Review Comment:
This manuscript was submitted as 'full paper' and should be reviewed along the usual dimensions for research contributions which include (1) originality, (2) significance of the results, and (3) quality of writing.
The paper defines and studies Extended Property Paths (EPPs), which extend the Property Paths (PPs) of the SPARQL query language with features such as path and node tests, path conjunction and path difference. Although the non-recursive fragment of EPPs can be translated into SPARQL (as shown in the paper), EPPs can be more concise. In addition, the paper shows that full EPPs could be handled by existing SPARQL processors by a reasonably small modification to one of the evaluation functions.
The paper also studies the problem of answering queries where the reasoning capabilities of the RDFS entailment regime are taken into account. The authors show that this reasoning can be captured by query rewriting using EPPs. Empirical studies reported in the paper show that the overhead of the rewritings is not very large.
The paper is comprehensive and well written, and presents an interesting extension to SPARQL that provides increased expressive power. However, the novelty of EPPs is rather limited. As mentioned in fact by the authors on several occasions, many of the features of EPPs as well as results on expressiveness and computational complexity carry over from languages based on Nested Regular Expression (NREs), which have been studied by various authors over a number of years. Other features of EPPs are present in languages such as GXPath. Nevertheless, the focus on extending SPARQL with such features is useful. As a result, I believe the paper would be of interest and use to a significant number of researchers.

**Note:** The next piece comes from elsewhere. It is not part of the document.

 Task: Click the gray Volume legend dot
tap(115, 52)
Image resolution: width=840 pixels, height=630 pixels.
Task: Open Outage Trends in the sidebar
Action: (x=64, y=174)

More specific comments follow below.
Since NRE-based languages specifically introduced tests to check existence of paths satisfying conditions, I think that it should be clarified in Example 3 what aspects of TP used in the example are not supported by them. This is done for Example 4, e.g.
Form a practical point of view, the motivation for using nEPPs (rather than EPPs) in SPARQL seems weak. They cannot be combined with PPs because of overlap in syntax, and one wouldn't want to replace PPs with nEPPs because the former are more expressive.
In the discussion on the conciseness of EPPs compared to the translation on p 16, an example using p1/p2 is used and it is pointed out that the translation produces two triple patterns with a connecting variable. However, p1/p2 could be translated into SPARQL as is, so the example hardly motivates the conciseness of EPPs. Also I fail to see the point of mentioning that there are infinitely many possible translations and the algorithm described implements one of them.
Again on p 26, the paper claims that navigational queries can be written more succinctly using nEPPs rather than SPARQL. As evidence of this, the lengths of nEPPs and equivalent SPARQL queries are compared. However, the SPARQL queries used are those resulting from the translation presented in the paper. It is quite conceivable that an automated translation will produce much more verbose queries than natively hand-coded queries, so the comparison is unfair. It would be more convincing to present results on conciseness, independent of the translation.
Theorem 26 (on p 21) shows that there is an EPP query that cannot be expressed as a PP query. In the proof, the EPP query using triple pattern ?b (p & q)* ?e expressed on the graph G in Figure 13 is used. The claim is that no PP query returns exactly the same result on G. In the inductive step for P = P_1 AND P_2, it is claimed that "all the additional answers" from evaluating P_1 and P_2 on G "will not be discarded" because they both return all the "self" bindings. However, all that can be deduced is that all the "self" bindings will be returned; other bindings may not be. So one cannot conclude that P_1 AND P_2 will return more answers than the EPP query. In fact, it seems to me that the PP pattern ?b p ?e . ?b q ?e will return exactly the answers returned by the EPP query (although obviously not being equivalent to it in general). So I think a more complex graph is needed to prove this, and the proof needs to be fixed.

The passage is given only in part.